_Reading text_.
◇ ◇ ◇ ◇ ◇ ◇ ◇

Garret Schwegmann Sr.'s son Garret Schwegmann Jr. also entered the grocery business, working at various corner grocery stores in the New Orleans area, including Garret Schwegmann Sr.'s grocery store which was then located on Piety Street in New Orleans. On March 3, 1895, Garret Schwegmann Jr. purchased the store from his father and re-opened the store as G.A. Schwegmann Grocery Company. He managed the store with his brothers Henry Schwegmann and John Schwegmann.

As manager of the grocery store, Garret Schwegmann Jr. renovated the store and built a reputation in the local market for selling inexpensive goods. By the beginning of the 20th century, he renamed the enterprise Schwegmann Brothers Company.

Garret Schwegmann Jr. made changes in grocery store operations that contributed to the success of his enterprise. Most grocery stores in the latter part of the 19th century and early 20th century were mom and pop operations which commonly sold goods on credit to the customers. Garret Schwegmann Jr. eliminated this practice while instead offering consistently low prices. The store also offered delivery services. Other innovations included larger size of the store, greater selection, self-service (rather than full service), and a larger staff of employees. Their larger selection included fresh baked goods, seafood, and game meats. These were all uncommon practices at the corner grocery stories that dominated food sales in the early 20th century. Garret Schwegmann Jr. opened Schwegmann's Bar on property immediately adjacent to their Piety Street store in the Bywater District of New Orleans.

◇ ◇ ◇ ◇ ◇ ◇ ◇

_Information supplied_.
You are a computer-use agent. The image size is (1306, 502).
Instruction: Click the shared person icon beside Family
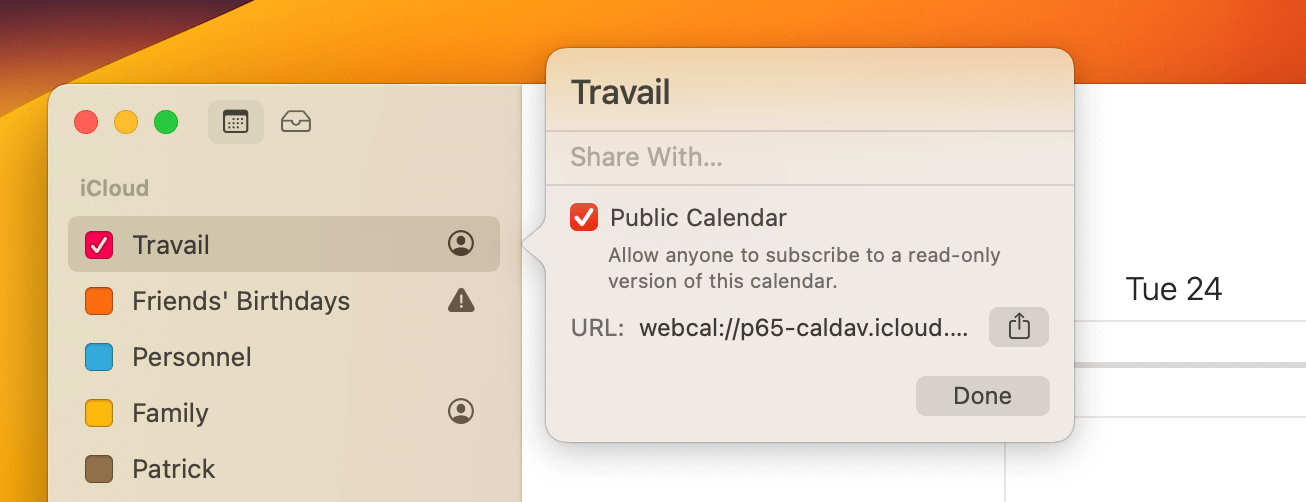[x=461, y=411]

◇ ◇ ◇ ◇ ◇ ◇ ◇

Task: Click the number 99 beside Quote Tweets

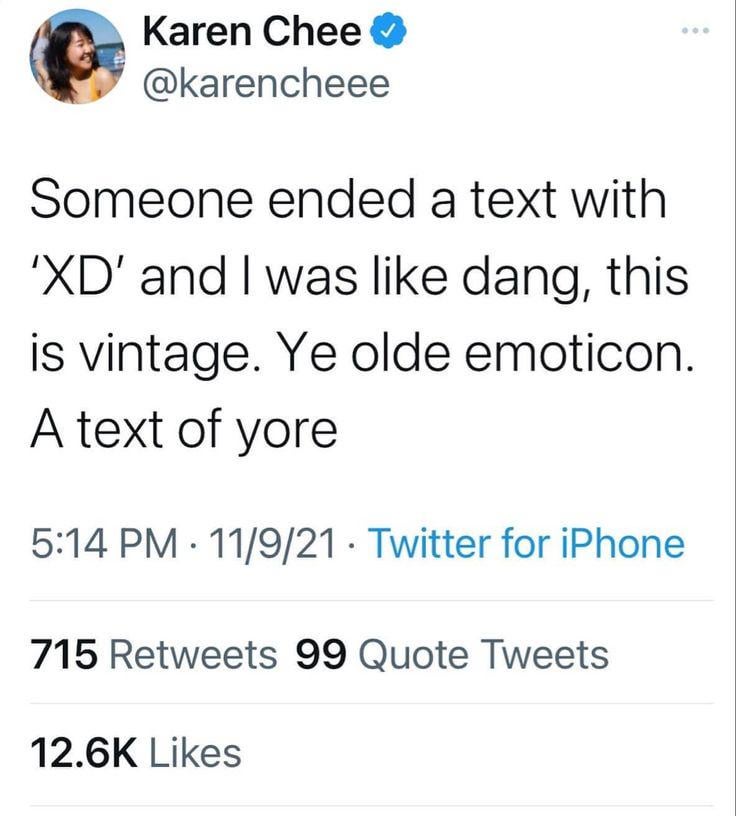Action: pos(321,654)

◇ ◇ ◇ ◇ ◇ ◇ ◇

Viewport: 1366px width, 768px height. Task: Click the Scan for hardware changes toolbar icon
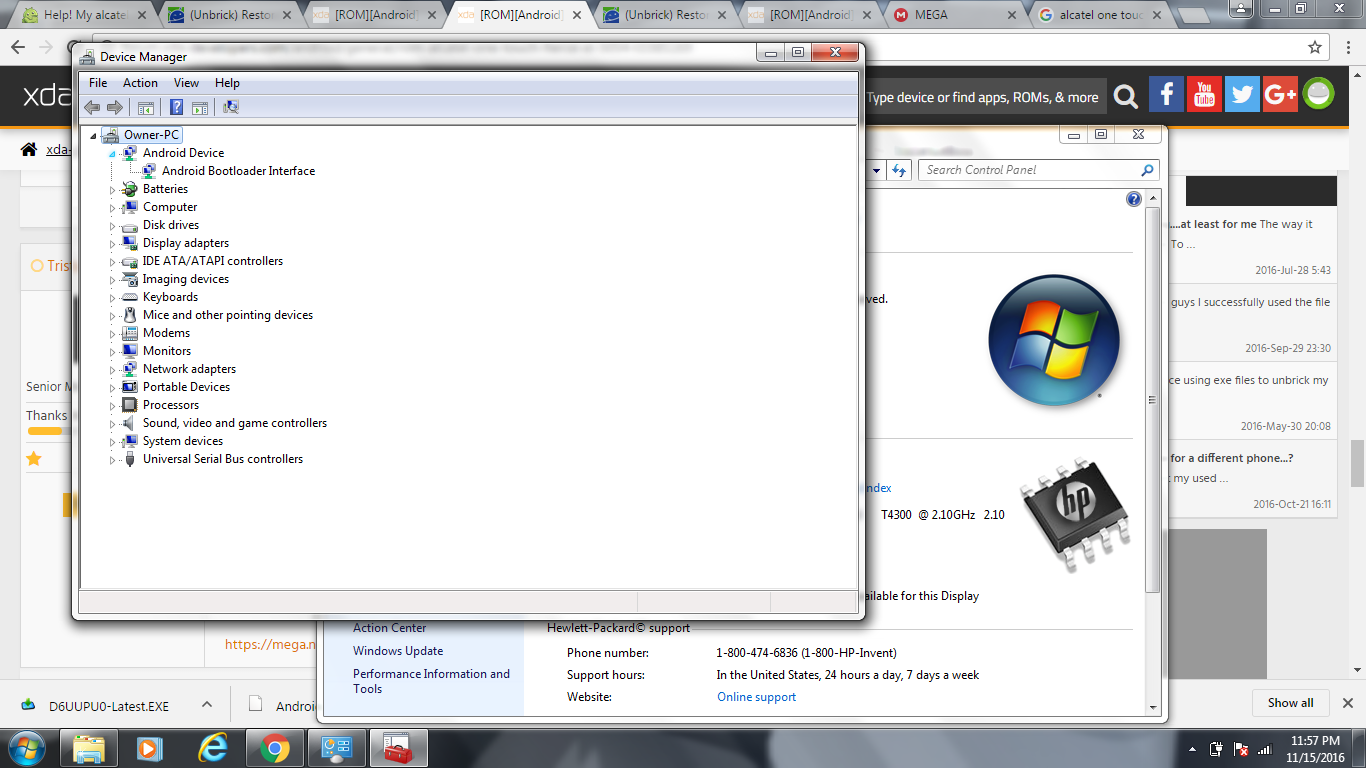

◇ ◇ ◇ ◇ ◇ ◇ ◇

_Activity 1_.
Using the Schwegmann grocery text, answer:
(a) On what date did Garret Schwegmann Jr. buy the store from his father?
(b) By the beginning of the 20th century, what was the enterprise renamed?
(c) What business did Garret Schwegmann Jr. open next to the Piety Street store?
_Activity 2_.
Print the portion of the Schwegmann grocery text between "As manager of" and "Schwegmann Brothers Company.", inclusive, with no changes.

_Expected answer 1_.
(a) March 3, 1895
(b) Schwegmann Brothers Company
(c) Schwegmann's Bar

_Expected answer 2_.
As manager of the grocery store, Garret Schwegmann Jr. renovated the store and built a reputation in the local market for selling inexpensive goods. By the beginning of the 20th century, he renamed the enterprise Schwegmann Brothers Company.